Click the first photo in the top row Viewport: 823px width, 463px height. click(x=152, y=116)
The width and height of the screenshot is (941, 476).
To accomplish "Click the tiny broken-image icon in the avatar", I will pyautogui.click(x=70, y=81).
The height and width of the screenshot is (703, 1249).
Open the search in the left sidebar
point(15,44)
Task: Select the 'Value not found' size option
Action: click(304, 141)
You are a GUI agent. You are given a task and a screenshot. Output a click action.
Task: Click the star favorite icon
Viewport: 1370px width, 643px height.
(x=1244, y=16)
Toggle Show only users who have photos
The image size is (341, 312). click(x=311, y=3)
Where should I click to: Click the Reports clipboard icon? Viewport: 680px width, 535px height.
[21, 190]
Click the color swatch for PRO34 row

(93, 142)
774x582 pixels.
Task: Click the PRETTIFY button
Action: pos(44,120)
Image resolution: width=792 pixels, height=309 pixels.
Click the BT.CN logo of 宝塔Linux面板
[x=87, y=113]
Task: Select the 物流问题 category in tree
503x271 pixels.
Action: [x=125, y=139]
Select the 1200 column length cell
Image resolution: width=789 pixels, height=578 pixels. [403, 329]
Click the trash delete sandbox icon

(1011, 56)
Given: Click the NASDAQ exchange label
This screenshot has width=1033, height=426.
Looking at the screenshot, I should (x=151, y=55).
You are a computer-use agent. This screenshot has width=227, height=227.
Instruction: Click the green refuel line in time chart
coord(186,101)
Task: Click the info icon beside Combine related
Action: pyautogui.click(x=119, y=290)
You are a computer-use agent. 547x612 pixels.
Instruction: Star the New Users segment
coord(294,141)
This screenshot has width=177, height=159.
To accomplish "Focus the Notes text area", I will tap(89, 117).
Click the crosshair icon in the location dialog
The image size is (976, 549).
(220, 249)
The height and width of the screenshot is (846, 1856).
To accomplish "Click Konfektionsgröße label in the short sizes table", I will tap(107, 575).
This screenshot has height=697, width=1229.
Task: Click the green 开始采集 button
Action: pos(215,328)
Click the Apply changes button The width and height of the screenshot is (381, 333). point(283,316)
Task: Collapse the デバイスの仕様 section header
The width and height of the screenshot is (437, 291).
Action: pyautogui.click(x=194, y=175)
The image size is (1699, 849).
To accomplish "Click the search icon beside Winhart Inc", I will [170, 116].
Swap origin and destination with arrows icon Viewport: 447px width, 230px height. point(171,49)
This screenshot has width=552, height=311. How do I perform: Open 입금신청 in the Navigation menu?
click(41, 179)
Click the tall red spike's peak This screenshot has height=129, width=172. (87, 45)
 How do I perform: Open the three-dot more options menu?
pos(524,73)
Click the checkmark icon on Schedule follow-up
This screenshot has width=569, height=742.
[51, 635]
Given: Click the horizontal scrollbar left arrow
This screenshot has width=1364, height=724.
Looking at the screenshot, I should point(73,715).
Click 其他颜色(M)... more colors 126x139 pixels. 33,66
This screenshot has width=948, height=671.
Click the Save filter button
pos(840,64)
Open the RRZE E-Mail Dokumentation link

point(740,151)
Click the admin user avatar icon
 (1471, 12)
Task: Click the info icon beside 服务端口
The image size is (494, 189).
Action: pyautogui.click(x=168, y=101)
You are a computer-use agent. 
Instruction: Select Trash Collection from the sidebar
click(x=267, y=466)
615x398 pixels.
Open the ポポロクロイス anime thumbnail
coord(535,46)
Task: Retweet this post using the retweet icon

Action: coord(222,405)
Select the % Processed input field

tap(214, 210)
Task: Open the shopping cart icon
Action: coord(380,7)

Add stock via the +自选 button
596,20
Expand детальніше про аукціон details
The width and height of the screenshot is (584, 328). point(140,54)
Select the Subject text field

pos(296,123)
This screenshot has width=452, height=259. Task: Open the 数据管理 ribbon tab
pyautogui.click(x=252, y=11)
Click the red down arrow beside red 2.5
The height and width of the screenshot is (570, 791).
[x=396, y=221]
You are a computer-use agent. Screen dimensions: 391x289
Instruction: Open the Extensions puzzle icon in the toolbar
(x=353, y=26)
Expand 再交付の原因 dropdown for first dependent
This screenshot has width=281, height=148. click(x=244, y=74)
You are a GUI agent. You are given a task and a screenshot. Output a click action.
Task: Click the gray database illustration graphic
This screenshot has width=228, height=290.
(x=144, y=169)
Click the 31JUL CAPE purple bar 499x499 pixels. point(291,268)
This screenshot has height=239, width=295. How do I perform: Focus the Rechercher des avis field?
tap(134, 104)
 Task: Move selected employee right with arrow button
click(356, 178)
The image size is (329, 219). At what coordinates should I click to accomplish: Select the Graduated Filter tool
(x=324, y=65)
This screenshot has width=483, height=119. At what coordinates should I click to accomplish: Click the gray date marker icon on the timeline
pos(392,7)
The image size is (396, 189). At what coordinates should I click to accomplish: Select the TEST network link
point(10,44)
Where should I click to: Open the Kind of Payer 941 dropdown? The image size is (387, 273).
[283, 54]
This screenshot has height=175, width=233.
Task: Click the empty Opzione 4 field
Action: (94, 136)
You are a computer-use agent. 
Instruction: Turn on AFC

══════

■ Exercise requirements:
Please give only the number of lines in the listing that hold the word "computer".

■ Output below:
5